Welcome to the best cruising grounds around!! I have had two Ranger Tugs, a 29 and a 31. While I do know people who have lived aboard both, I think they would be pretty tight. Either will handle the waters in BC.
My current boat is a 2003 Nordic Tug 42. I am staying onboard while my house is in construction. It’s really comfortable and plenty spacious for one+cat!!
Welcome to the Vancouver Island area. With the right boat (meaning mostly the needed equipment), you can boat all year round here if you desire to do so.
I agree with all of the others who say the best cruising is north of Nanaimo, although the Gulf Islands in the off season are great as well.
Speaking from personal preferences and experience, if doing extended cruising (meaning greater distances and/or longer seasons) I would want a larger boat than a Ranger 27. There are many well built boats like Nordic Tug 32/34 or American Tug 34 that would make great boats for single handing (especially if equipped with both bow and stern thrusters) as easy as possible. They would be reliable and comfortable in most weather conditions around here. Obviously for comfort, a person would "pick their travel days" when crossing the Salish Sea and some other areas. Those boats could also be used as "live aboards" for a "minimalist". :)

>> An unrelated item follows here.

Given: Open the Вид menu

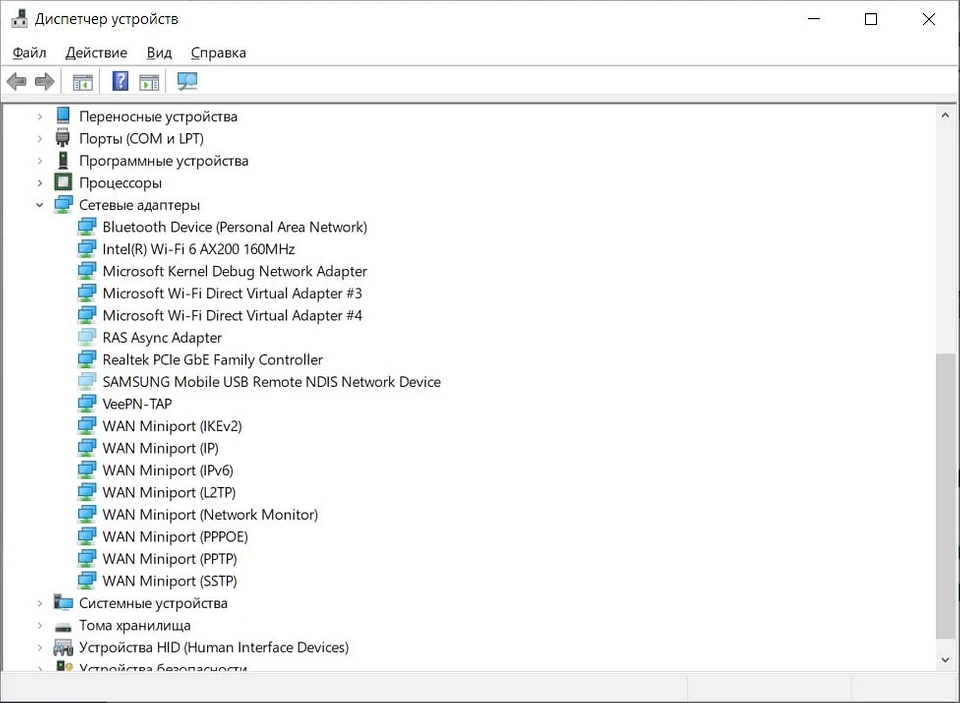Looking at the screenshot, I should pyautogui.click(x=159, y=53).
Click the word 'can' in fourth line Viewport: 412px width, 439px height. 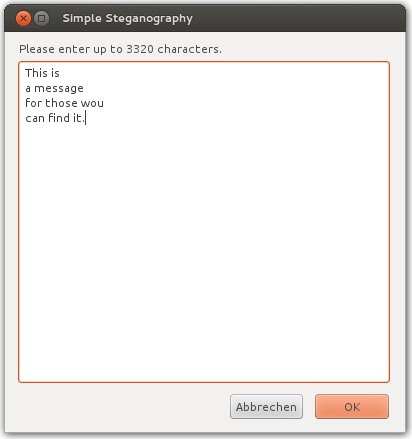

In these parts, live aboard moorage can be hard to find. Most marinas either don't allow it or set strict limits and in those cases vacancies are rare.
As an aside, if you are not willing or able to do any of the necessary boat maintenance yourself, it will quickly become very expensive. Labour rates are over $100 per hour. Plus, when you are on extended cruises, it is best to have some idea on how to deal with "smaller" repair and troubleshooting issues, as at times help can be hard to find.
Good luck on your dreams.
The liveaboard idea was a fleeting thought that I quickly abandoned. All the advice and ideas here have helped me narrow things down.
I would hope that a brand new R27 with a Yamaha outboard that has a 5 year warranty would not be a problem maintenance wise. I can certainly do oil changes and things like that, although I would probably let the pros do even that as those costs are not prohibitive.
I'm expecting my major issues will be with electrical/electronics, and I just hope the major items are reliable.
I could afford a 31 or 34 foot diesel Tug that is 5 to 10 years old, but I can't imagine they will be less maintenance than a brand new outboard.
If I get into nasty weather I believe the advantage of the R27 is a speed that would get me out of the way before it hits, hopefully. I have all the time in the world and I would happily wait for days to get better weather.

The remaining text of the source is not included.